*Given passage*

Generally speaking, considering all evaluated cerebral patients, we detected hearing losses in 51% of them, regardless of type of cerebral palsy. Analyzing the degree of hearing loss, we found losses from mild to moderate in all types of cerebral palsy, and only in the group of quadriplegic we found severe cases. The literature had already described some variability of hearing losses in cerebral palsy patients (Chance4, 1964; Levine18, 1972; Morris19, 1973; Stewart21, 1978; Haberfellner, Müller14, 1989; Young27, 1989; Borg2, 1997; Uverant24, 1998; Fobe12, 1999).
The configuration of the predominant audiometric curve was descending, that is, hearing loss in high sounds. Cunninghan and Holt6 (1977), Tormakh25 (1975); Fobe12, (1999) also reported this trend of descending curves in cerebral palsy subjects.

*The data*
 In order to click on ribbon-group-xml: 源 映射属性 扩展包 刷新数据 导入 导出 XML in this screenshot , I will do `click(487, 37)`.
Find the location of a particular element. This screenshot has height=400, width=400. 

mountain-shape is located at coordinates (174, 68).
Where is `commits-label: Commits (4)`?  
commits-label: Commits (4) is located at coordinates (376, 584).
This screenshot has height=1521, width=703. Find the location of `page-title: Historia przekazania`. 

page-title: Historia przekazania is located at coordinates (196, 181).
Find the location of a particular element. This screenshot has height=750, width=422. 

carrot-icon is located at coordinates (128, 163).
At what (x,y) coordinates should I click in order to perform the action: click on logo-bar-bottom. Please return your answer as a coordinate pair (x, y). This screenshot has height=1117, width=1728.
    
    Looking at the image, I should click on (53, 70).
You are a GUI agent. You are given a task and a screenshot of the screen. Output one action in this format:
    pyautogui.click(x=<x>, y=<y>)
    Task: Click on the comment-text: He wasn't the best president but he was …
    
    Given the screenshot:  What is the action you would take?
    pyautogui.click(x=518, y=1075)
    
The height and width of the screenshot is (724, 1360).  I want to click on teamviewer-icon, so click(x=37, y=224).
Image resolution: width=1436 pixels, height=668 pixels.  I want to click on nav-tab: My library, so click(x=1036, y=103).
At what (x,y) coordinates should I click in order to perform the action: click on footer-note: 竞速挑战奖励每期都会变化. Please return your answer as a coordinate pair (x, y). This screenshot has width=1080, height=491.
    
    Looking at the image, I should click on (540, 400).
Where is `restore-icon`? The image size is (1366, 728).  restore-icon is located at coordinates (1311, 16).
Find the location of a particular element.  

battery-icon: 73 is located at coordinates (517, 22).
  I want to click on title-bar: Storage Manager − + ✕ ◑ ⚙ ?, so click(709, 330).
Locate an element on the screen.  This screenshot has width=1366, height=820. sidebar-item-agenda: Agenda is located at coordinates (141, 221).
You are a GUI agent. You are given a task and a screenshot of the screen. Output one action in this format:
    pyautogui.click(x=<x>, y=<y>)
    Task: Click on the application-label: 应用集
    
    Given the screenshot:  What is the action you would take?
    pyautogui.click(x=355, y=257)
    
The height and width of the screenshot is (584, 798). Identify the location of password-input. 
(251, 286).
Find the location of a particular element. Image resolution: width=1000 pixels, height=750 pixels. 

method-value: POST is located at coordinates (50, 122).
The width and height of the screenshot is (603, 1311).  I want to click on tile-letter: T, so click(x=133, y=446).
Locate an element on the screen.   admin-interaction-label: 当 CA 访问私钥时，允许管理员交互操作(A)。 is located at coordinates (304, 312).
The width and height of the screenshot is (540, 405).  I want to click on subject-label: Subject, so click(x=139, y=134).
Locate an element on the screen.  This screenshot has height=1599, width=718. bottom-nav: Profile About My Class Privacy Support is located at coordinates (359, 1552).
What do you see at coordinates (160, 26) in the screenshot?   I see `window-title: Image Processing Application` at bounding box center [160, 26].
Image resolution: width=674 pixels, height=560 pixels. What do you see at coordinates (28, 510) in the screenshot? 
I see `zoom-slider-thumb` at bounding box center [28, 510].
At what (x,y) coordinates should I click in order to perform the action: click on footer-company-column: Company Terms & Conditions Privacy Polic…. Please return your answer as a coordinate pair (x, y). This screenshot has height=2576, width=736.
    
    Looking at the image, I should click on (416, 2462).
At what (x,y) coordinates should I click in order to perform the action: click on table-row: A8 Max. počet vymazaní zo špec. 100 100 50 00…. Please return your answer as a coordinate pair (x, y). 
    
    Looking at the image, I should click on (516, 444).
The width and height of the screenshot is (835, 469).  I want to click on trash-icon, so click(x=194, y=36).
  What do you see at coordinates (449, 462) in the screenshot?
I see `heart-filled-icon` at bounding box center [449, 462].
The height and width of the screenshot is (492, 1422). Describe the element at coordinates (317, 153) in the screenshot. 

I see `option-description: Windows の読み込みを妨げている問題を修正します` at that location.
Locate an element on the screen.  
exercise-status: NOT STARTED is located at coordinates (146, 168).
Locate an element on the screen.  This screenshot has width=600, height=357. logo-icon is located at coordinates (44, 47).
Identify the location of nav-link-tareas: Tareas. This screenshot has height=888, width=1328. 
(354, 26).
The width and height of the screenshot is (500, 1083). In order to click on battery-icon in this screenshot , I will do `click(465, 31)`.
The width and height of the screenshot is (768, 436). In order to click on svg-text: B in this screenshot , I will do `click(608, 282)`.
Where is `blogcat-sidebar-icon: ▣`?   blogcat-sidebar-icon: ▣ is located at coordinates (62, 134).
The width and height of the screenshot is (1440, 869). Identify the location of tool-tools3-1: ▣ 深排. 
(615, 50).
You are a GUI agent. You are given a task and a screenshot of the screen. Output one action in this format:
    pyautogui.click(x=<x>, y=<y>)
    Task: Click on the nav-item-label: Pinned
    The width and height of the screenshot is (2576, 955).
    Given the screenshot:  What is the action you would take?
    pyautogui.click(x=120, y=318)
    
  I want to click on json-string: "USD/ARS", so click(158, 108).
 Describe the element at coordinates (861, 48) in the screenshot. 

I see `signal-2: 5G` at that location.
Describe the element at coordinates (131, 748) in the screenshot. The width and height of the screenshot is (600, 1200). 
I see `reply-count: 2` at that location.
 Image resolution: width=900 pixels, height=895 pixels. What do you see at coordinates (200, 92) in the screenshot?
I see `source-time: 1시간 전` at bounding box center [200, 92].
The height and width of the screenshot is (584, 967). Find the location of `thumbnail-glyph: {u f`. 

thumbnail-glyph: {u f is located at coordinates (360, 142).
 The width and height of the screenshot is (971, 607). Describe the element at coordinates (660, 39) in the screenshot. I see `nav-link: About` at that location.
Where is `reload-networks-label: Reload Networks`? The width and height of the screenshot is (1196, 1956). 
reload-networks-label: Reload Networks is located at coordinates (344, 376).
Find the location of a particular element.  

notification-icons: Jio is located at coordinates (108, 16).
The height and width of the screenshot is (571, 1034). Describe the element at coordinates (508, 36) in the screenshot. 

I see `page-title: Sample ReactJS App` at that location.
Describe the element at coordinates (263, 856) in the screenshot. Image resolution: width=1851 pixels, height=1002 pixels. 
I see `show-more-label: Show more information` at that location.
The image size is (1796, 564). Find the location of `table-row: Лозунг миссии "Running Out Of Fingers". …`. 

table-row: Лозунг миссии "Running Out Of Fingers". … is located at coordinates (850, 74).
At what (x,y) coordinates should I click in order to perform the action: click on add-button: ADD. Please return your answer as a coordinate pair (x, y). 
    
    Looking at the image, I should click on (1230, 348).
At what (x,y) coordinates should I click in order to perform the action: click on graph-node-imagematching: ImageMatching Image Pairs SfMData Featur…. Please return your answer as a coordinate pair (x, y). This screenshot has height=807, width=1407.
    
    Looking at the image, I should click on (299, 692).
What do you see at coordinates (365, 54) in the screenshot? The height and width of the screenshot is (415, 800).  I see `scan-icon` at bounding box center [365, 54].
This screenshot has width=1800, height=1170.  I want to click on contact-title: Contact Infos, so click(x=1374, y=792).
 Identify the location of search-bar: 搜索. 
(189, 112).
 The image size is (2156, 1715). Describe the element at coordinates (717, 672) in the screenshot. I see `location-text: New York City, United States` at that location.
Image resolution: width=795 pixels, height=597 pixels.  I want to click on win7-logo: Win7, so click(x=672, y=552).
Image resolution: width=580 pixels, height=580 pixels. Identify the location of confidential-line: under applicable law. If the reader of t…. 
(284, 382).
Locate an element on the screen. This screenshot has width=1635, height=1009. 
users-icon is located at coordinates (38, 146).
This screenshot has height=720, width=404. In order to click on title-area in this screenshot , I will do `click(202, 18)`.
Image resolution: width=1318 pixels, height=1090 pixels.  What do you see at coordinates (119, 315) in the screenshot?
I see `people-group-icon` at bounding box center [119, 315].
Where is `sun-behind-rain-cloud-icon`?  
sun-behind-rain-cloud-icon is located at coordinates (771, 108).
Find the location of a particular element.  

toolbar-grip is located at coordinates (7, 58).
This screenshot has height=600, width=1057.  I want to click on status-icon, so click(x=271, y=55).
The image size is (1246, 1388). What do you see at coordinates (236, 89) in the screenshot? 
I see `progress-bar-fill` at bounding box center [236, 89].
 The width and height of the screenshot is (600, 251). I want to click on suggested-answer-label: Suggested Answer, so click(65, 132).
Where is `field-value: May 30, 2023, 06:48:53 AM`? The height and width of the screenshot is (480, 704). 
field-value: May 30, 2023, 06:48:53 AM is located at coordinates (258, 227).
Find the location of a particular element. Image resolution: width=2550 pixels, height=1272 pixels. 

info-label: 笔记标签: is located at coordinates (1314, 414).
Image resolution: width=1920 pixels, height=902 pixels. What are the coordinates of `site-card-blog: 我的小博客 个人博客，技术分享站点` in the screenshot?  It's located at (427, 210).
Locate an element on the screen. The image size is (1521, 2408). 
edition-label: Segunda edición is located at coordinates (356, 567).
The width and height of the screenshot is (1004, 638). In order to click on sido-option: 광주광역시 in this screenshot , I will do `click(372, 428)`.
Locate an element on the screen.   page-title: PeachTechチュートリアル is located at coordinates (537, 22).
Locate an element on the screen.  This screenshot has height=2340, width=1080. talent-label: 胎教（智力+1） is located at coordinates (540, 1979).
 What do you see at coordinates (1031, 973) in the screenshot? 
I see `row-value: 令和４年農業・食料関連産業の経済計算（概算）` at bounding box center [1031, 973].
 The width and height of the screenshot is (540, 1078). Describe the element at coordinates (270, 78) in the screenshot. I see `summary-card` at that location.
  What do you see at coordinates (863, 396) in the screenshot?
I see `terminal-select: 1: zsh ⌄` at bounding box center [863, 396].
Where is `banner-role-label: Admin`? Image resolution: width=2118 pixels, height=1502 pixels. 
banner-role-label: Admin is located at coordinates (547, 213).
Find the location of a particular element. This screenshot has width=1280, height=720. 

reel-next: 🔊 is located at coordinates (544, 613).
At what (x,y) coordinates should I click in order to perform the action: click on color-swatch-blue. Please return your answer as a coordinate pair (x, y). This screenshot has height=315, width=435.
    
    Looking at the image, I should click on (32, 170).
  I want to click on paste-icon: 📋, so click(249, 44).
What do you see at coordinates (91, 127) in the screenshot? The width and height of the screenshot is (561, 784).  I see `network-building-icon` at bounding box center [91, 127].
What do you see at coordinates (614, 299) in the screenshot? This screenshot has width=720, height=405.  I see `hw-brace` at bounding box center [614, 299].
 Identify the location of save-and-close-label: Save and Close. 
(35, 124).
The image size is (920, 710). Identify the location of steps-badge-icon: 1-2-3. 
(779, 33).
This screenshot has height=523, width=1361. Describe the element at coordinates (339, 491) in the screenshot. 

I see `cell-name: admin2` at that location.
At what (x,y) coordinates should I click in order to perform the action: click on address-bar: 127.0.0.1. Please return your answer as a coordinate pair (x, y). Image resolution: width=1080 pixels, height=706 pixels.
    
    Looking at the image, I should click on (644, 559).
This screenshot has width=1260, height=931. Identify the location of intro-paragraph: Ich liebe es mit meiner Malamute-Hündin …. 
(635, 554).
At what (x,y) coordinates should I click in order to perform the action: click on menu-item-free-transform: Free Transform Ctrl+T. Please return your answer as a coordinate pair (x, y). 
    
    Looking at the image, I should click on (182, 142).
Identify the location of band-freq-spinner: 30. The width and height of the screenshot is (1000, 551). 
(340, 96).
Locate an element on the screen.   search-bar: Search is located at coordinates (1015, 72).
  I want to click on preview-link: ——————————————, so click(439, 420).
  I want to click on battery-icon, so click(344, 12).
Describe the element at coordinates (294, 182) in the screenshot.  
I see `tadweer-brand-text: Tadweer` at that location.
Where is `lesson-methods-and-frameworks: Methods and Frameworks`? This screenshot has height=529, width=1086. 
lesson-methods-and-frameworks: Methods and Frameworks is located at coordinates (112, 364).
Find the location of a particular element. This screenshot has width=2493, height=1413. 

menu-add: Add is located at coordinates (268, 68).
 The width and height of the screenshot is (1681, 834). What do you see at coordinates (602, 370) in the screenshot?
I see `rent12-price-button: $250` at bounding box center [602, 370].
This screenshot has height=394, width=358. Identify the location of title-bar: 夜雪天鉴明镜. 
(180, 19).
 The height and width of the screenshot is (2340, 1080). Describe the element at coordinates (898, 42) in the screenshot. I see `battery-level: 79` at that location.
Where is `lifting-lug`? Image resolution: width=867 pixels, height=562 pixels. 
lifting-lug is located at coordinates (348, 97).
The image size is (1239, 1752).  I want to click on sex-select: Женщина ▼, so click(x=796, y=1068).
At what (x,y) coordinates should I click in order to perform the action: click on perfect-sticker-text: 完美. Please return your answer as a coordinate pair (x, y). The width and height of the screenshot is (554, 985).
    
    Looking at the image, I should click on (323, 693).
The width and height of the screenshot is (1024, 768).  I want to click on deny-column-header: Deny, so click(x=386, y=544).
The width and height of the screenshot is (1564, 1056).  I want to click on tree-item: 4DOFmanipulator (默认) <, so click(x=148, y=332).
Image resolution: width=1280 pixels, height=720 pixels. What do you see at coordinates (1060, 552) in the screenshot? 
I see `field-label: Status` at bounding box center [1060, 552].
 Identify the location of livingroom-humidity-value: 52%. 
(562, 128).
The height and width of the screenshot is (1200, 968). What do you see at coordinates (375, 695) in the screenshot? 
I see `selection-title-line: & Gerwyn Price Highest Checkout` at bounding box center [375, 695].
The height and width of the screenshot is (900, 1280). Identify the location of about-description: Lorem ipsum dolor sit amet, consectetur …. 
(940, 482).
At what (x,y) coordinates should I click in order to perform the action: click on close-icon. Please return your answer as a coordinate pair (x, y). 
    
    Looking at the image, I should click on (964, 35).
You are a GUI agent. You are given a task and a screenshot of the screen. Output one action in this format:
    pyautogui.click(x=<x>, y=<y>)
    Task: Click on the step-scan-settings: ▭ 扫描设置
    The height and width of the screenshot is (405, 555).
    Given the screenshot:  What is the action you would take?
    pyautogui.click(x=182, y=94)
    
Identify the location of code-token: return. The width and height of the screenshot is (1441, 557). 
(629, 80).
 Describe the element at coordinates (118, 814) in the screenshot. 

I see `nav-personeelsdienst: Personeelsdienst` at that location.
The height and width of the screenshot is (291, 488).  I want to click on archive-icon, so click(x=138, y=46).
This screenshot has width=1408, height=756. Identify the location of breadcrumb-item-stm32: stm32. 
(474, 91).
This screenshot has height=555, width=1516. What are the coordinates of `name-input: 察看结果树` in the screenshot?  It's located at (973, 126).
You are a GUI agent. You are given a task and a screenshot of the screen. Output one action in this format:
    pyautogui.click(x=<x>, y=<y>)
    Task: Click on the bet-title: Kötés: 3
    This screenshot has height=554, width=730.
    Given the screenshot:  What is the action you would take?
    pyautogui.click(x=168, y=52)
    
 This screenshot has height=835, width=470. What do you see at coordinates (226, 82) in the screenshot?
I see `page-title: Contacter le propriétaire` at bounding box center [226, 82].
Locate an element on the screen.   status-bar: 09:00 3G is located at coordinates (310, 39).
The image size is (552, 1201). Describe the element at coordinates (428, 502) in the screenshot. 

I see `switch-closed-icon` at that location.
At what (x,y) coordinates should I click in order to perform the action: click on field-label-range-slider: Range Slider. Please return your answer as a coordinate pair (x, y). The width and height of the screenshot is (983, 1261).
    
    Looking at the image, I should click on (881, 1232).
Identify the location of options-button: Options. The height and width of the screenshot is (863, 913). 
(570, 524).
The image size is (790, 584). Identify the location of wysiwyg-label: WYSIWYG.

*Required action A*
Answer these questions from the passage on hearing loss in cerebral palsy:
(i) What percentage of all evaluated cerebral palsy patients had hearing losses?
(ii) In which group of cerebral palsy were severe cases found?
(iii) What was the configuration of the predominant audiometric curve?
*Required action B*
Edit the passage on hearing loss in cerebral palsy. Write out again the part that opens with the words containing "The configuration of" and closes with "cerebral palsy subjects.", and replace "trend" with "tendency".
The listing is separate material and has no connection to the passage on hearing loss in cerebral palsy.

*Task result A*
(i) 51%
(ii) The quadriplegic group
(iii) Descending, meaning hearing loss in high sounds

*Task result B*
The configuration of the predominant audiometric curve was descending, that is, hearing loss in high sounds. Cunninghan and Holt6 (1977), Tormakh25 (1975); Fobe12, (1999) also reported this tendency of descending curves in cerebral palsy subjects.